Das Argument, dass es letztlich doch zu einem Einsatz von Atomwaffen kommen könnte, ist eine berechtigte Sorge, aber wenn sie einen Freifahrtschein für Aggressoren mit diesen Waffen darstellt, was wäre das für ein Signal, gerade wenn man Pazifist ist?

Unsere Werte: Welche eigentlich?

Es wäre schön, wenn Frieden wäre, von mir aus lieber gestern als heute. Aber lassen unsere Werte es wirklich zu unausgesetzt wegzuschauen? Warum sollen uns die anderen auf einmal interessieren, das haben sie doch noch nie getan, wäre die Ausformulierung der zynischen Variante, dass Werte zwar irgendwie toll sind, aber wenn es hart auch hart kommt, dann doch nicht so wichtig.

Wir wissen oft gar nicht, was uns im Westen ausmacht, was unser Erbe für die Welt ist, in sehr vielen Jahrhunderten erkämpft. Es ist der Wert des Individuums. Jeder Mensch, jedes Leben, jedes Schicksal zählt und ist nicht zahlenmäßig aufzuwiegen. Das ist der Kerngedanke der westlichen Wertehemisphäre.

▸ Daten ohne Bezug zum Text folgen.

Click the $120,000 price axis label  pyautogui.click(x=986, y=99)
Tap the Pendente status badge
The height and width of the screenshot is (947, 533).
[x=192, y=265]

In anderen Systemen herrscht die Idee vor, dass der Einzelne sich einzufügen und im Zweifel zu Wohl des Staates, des Ganzen, der Gemeinschaft zu opfern habe, das dem Individuum stets übergeordnet ist.

Wer das wirklich verstanden hat, kann dem Einzelnen nie mehr sein Recht auf Selbstbestimmung zugunsten einer größeren Zahl absprechen. Damit geht für das Individuum die Verpflichtung einher dieses Recht verantwortlich zu leben, die eigene Freiheit endet, sagt man gerne, an der Stelle, wo sie an die Freiheit des anderen stößt. Das erscheint mir prinzipiell richtig, wie die Vorstellungen und Werte zu gewichten sind, wird im Einzelfall, im Spiel des Gebens und Verlangens von Gründen ausdiskutiert.

Das begründet seinerseits die Notwendigkeit der freien Rede, für jeden Menschen. Es ist sicher insgesamt zu pathetisch zu behaupten, die Ukrainer kämpften für unsere Werte, weil die Motive und Einstellungen der Menschen aus der Ukraine genauso heterogen sind, wie die anderer Staaten, aber dieses Motiv ist auch eines für den Kampf und sie sind bereit für diese Werte buchstäblich mit allem einzustehen.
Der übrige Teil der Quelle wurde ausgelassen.